=== Task details ===
Please format the listing below as a two-column CSV with the headers input and output, one row per text paired with the coordinates that answer it. Quote every field and replace any line breaks inside a field with spaces.

=== Material for this exercise ===

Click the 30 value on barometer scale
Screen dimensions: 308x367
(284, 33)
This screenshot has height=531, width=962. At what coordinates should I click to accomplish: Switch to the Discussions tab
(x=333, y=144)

=== The solution ===
input,output
"Click the 30 value on barometer scale Screen dimensions: 308x367","(284, 33)"
"This screenshot has height=531, width=962. At what coordinates should I click to accomplish: Switch to the Discussions tab","(x=333, y=144)"